Perilous circumstances in both 1926 and 1945 forced Daimler-Benz AG to the edge of ruin. Yet each time the company came back stronger than before.

TWICE TO THE BRINK


Perilous circumstances in both 1926 and 1945 forced Daimler-Benz AG to the edge of ruin. Yet each time the company came back stronger than before.
 
Aritcle Graham Robson
Images Daimler Archives
 

Without question, Mercedes-Benz today is one of the world’s most respected companies. Not only are its products – cars, trucks and other vehicles – world leaders and world-beaters, but the company’s technology often leads the world. In England, one television commentator recently said, “If you want to know what will be the fashionable features of all cars in 10 years’ time, look at today’s new-model Mercedes. …”

Yet twice in the last century – in 1926 and 1945 – the brand we all find so fascinating came close to complete and utter extinction. How is it that a company so financially on its knees during those years came back so strongly – and each time, within a decade – and once again become a world leader?

——————————

Answer these questions from the Daimler-Benz text:
(a) In which two years did Daimler-Benz AG come close to ruin?
(b) In which country did a television commentator make the remark about new-model Mercedes cars?
(c) Who is credited for the images?
The records play no part in what is asked here.

### Given data
——————————

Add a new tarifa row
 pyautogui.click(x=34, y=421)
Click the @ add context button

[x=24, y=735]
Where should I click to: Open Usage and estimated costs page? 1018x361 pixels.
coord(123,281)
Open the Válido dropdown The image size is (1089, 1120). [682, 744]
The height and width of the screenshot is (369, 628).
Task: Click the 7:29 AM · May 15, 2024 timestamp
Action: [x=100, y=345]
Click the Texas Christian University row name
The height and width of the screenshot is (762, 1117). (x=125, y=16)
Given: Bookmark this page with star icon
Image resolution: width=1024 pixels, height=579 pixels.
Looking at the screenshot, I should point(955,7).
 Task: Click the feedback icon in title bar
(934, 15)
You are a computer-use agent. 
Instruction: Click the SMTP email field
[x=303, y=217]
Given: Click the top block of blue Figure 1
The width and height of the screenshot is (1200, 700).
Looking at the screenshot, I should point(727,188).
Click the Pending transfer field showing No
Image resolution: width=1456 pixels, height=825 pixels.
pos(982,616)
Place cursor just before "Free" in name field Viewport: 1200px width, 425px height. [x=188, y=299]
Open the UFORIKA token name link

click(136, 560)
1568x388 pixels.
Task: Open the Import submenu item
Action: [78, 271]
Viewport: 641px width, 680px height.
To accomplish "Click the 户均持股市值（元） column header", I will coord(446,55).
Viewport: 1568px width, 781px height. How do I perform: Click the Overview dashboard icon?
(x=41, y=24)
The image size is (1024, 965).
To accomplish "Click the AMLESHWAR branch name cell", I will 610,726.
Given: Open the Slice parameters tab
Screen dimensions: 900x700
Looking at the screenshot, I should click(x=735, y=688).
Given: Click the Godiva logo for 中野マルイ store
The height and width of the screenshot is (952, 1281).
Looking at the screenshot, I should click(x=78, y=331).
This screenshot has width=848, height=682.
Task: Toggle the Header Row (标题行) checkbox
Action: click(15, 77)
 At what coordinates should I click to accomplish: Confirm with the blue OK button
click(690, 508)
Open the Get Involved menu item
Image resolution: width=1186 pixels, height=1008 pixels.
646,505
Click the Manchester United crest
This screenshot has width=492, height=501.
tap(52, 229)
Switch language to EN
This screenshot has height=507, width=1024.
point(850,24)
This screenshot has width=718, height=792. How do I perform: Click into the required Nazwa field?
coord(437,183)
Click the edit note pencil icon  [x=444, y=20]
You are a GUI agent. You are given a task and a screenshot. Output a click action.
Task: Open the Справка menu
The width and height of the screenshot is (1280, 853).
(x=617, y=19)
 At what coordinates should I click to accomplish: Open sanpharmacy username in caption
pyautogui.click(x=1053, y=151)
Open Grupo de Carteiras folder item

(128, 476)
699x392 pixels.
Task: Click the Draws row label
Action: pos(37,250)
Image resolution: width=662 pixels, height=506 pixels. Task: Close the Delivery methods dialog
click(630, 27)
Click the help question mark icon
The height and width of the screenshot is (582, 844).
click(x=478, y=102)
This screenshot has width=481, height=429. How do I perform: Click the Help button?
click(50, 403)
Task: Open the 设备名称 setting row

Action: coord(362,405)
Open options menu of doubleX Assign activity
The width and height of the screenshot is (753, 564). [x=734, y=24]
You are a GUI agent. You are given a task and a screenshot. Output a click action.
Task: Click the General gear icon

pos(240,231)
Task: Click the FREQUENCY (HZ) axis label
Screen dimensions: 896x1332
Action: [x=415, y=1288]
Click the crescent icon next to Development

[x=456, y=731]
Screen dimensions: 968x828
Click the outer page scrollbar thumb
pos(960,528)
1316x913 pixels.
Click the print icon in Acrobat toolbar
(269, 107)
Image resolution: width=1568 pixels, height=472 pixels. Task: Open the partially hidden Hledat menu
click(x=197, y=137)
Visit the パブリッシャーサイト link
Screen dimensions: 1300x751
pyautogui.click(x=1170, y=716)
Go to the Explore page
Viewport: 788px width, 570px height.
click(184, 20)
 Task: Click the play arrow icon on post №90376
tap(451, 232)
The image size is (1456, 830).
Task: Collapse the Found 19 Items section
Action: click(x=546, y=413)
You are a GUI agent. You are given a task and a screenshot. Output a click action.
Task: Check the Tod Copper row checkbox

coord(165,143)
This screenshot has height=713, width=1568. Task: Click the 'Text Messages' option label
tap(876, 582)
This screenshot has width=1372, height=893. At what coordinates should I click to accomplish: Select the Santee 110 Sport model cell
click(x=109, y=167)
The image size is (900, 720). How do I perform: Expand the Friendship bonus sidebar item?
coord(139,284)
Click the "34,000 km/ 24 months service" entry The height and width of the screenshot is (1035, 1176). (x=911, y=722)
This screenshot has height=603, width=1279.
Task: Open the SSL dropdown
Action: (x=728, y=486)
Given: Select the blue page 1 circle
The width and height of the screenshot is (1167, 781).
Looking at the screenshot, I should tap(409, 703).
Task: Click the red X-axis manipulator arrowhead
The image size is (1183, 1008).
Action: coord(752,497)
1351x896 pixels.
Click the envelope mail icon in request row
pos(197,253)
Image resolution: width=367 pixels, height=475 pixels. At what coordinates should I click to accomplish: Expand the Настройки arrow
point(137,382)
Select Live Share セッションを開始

——————————

### Written answer
(a) 1926 and 1945
(b) England
(c) Daimler Archives